そもそもラジオが窮地に立たされているという話は以前にもこのブログでお話ししました。
ラジオを進んで聴く動機がない人が多い、ラジオを聴いてくれる人がいない。そうなると、果たして誰のために放送しているのか、ということになってしまいます。

一方で、地域の人が気軽に情報発信できるツールとしての地域メディアは活気がない訳ではありません。
つまり地域のラジオで自分たちが情報を発信したい。という人々は少なくない、ということです。
これはミニFMをやっている方から聞いたお話ですが、「ラジオをやりたいと集まってくる人の中に『ラジオを一度も触ったことがない』という人もいる」ということがあるそうです。
ラジオを聴いたことがないのに、なぜ「ラジオで」情報を発信しようとしているのか私は理解できません。
曲がりなりにも地域のラジオに関わらせていただいている自分も、似たような人々に何回か遭ったことがあります。

結局のところ、彼らにとってはラジオで発信すること、それ自体が意義であり、ラジオというメディアの潜在能力についてはないようなものとして捉えているのでしょうか?実際その通りなのがまた悔しいですが…

そうなってくると、ラジオは「発信している側」が楽しいことが第一で、「受信する側」つまりリスナーが楽しいか、という大切なポイントが失われてしまうのです。実際に聴いてる人がいないに等しいのであれば仕方がないのかもしれません。


しかし、そういう地域のメディアを聴いて育ってきた私にとっては、それはどうしても許せません。納得がいきません。
いや、論理的に考えれば仕方がないのでしょうが、それで黙っていることができないのです。

聴いている人がいるから作る。聴いている人のために作る。聴いている人が楽しめるように作る。
これができていないラジオは、形の上では「ラジオ」かもしれませんが、本当の意味での「ラジオ」ではないと思います。
さらに言えば、リスナーが楽しめるように工夫して番組を作ること、それが作っている側の「楽しさ」とならなければならないのではないでしょうか。
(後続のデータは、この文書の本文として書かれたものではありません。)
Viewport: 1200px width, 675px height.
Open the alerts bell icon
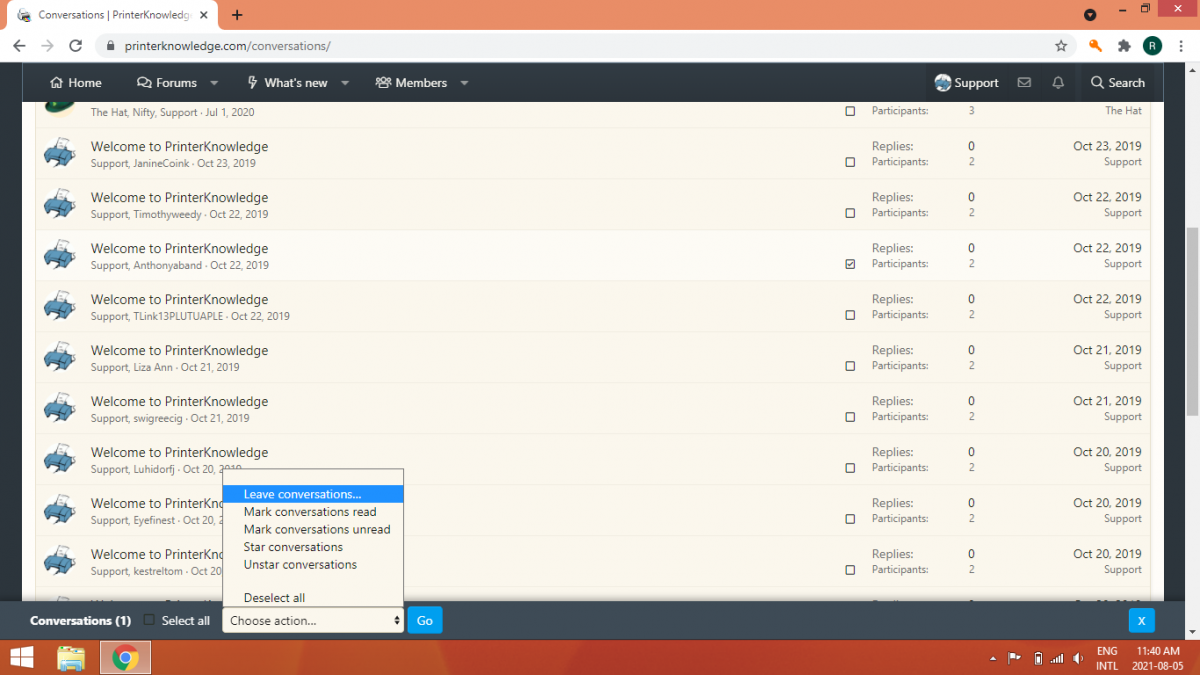click(1058, 83)
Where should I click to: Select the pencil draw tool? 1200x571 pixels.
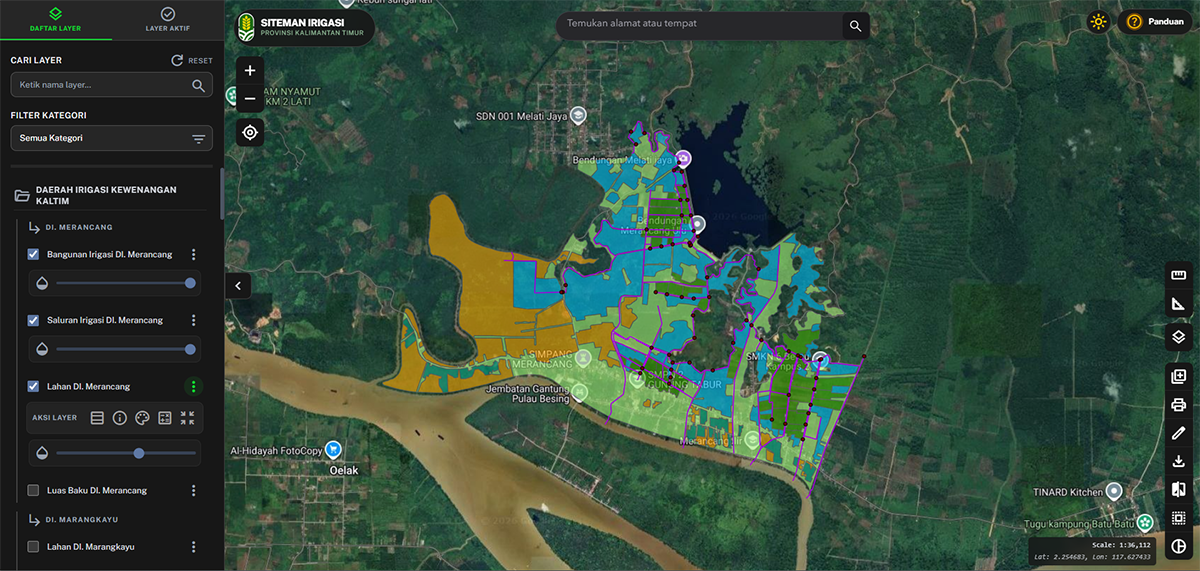1178,433
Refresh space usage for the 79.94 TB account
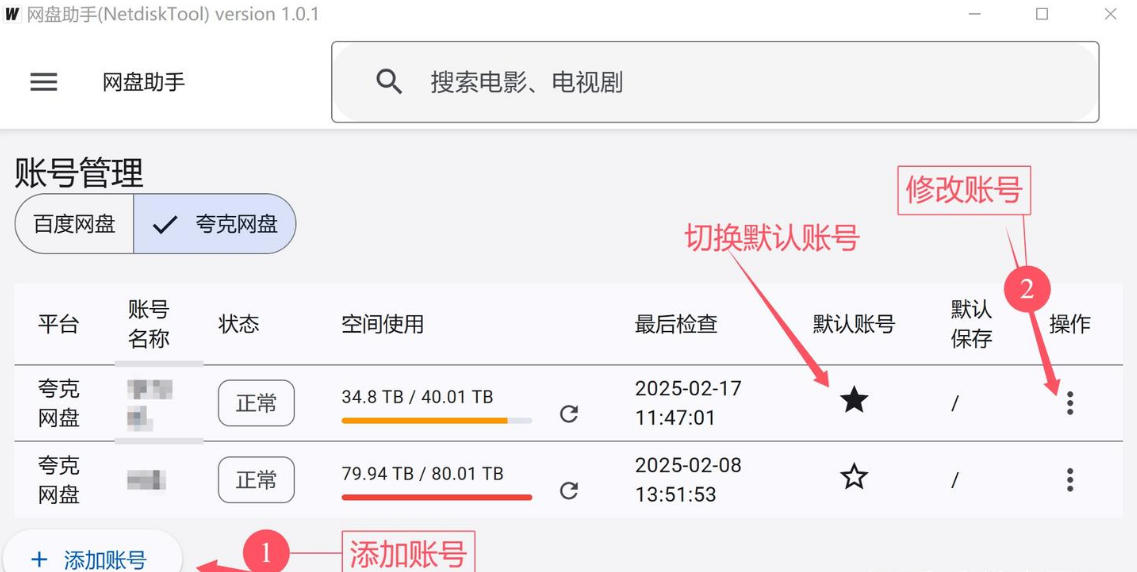Image resolution: width=1137 pixels, height=572 pixels. [569, 491]
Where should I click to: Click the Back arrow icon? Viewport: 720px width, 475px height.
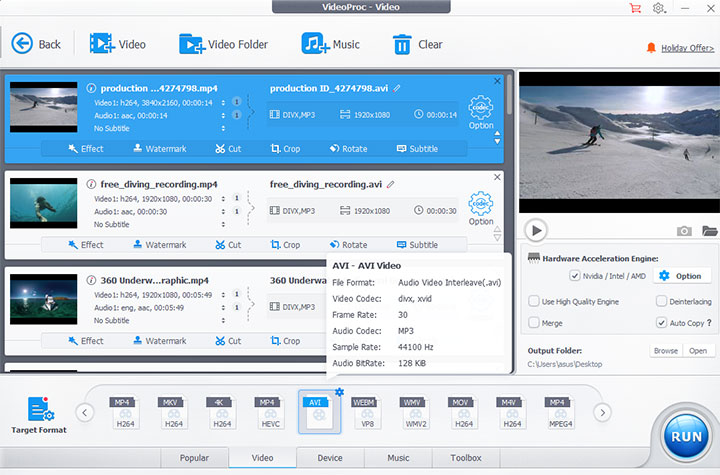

ラジオは聴いてもらうのが目的か、作ること自体が目的か、番組を作りたいと考えている方には、一度立ち止まって考えてほしいと思います。

2011年1月3日月曜日

転換期を迎えるラジオ

1. 問題の明確化
現在ラジオが抱えていると思われる問題は、以下の二つがあると思う。

●収入の減少
どのメディアにも言えることではあるが、インターネット広告の普及とともに既存メディアの広告収入は減少の一途を辿っている。特にラジオはその影響が強い。
2010年には愛知県の県域局が閉局する事態にまで悪化している。

●リスナーの高齢化
私は、ウォークマンやiPodの普及が、若者がラジオに触れなくなった原因のひとつではないかと推測している。
80年代のFM放送は、エアチェックブームなど若者が音楽を手に入れる手段の一つとして利用されていた。しかし90年代からCDをレンタルで安く入手したり、2000年代からインターネットで楽曲を購入する、あるいは不正に入手できるようになり、FMの存在意義が薄くなった。



2. 解決策
では、広告収入を増やし、また若者のリスナーを増やすにはどのような取り組みが必要か?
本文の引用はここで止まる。